10. Undaunted by the above rejection, the assessee filed a further application in M.A. No. 27 (All.)/1993, the contents of which are similar to the contents of the present application. This Misc. Application was rejected by an order of the Tribunal dated 12-7-1993.
11. Still undaunted by two earlier rejections, the assessee is now before us for the third time with an application, the contents of which are similar to the second application. It is quite clear that the assessee now wants a rectification of the order of the Tribunal in M.A. No. 27 (All.)/1993 dated 12-7-1993. This is not permissible as held by the Orissa High Court in ITAT's case (supra). Section 25(2) of the Act empowers the Tribunal to amend any order passed by it under sub-section (1) with a view to rectifying any mistake apparent from record. The order of the Tribunal in M.A. No. 27 (All.)/1993 is not under section 254(1) of the Act, but under section 254(2) and it cannot be rectified under section 254(2) of the Act.

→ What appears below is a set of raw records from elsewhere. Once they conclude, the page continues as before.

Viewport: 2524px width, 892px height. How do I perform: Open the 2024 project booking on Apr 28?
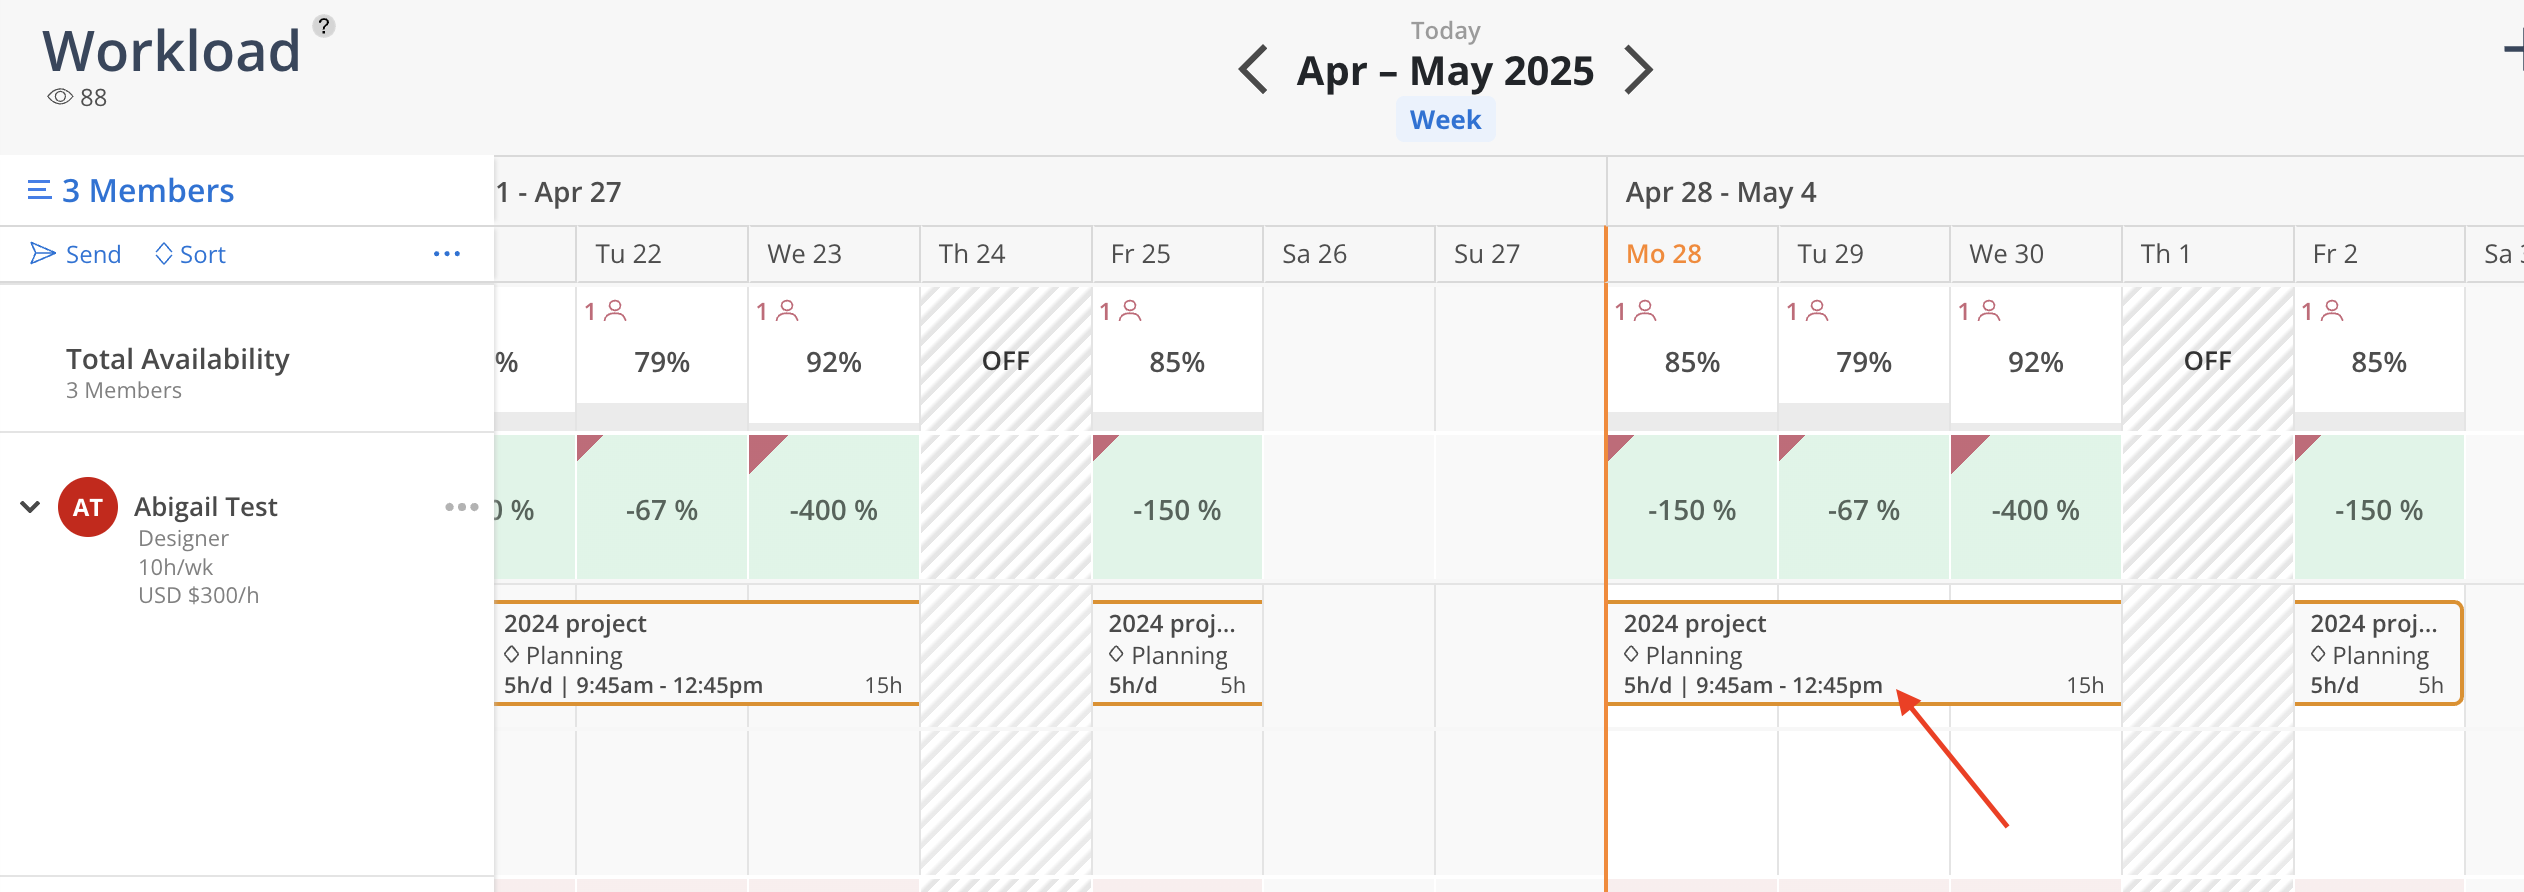(x=1864, y=654)
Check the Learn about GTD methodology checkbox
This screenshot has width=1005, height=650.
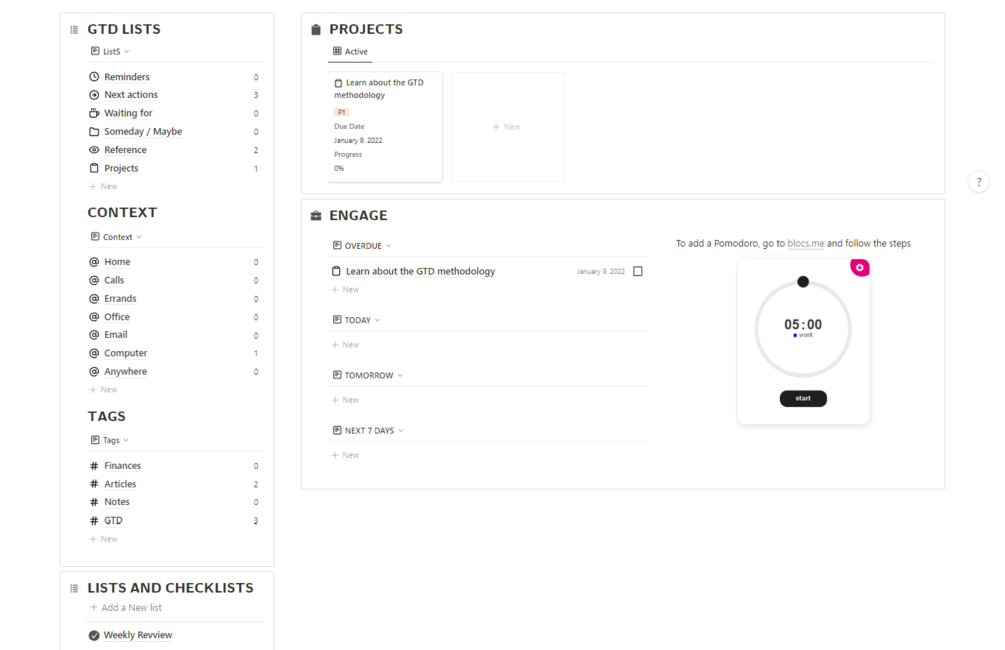coord(638,271)
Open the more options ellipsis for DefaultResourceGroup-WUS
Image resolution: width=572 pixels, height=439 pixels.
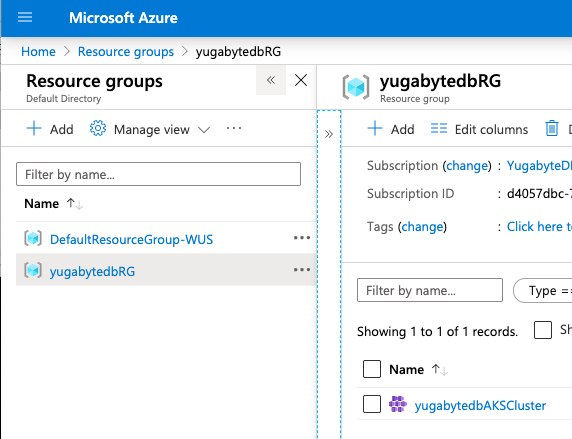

12. In this connection, we may usefully refer to a decision of the Supreme Court in State of U.P. v. Labh Chand [1993] 200 ITR 647 in connection with exercise of writ jurisdiction by a High Court. It was held that after a writ petition had been dismissed by the High Court, a second writ petition on same matter could not be entertained by the same High Court. It was observed, in this concession, that if a learned Single Judge could entertain a second writ petition of a person respecting a matter on which his first writ petition was dismissed in limine by another learned Single Judge or a Division Bench of the same Court, it would encourage an unsuccessful writ petitioner to go on filing writ petition after writ petition in the same matter in the same High Court and have it brought up for consideration before one Single Judge after another. Such a thing, if allowed to happen, could result in giving full scope and encouragement to an unscrupulous litigant to abuse the process of the High Court exercising its writ jurisdiction under article 226 of the Constitution in that any order of any Bench of such Court refusing to entertain a writ petition could be ignored by him with impunity and relief sought in the same matter by filing a fresh writ petition. This would only lead to introduction of disorder, confusion and chaos relating to exercise of writ jurisdiction by Judges of the High Court in that there would be no finality for an order of the Court refusing to entertain a writ petition.
13. In our opinion, the above observations will apply with equal force to the repetitive Misc. Applications for rectification filed by the assessee before the Tribunal. We will not go in the present case so far as to label the assessee an unscrupulous litigant but will be content to label him as an ignorant litigant in this regard. However, by this order, the ignorance will disappear for future.
14. With the above observations, the assessee's Misc. Application is hereby dismissed.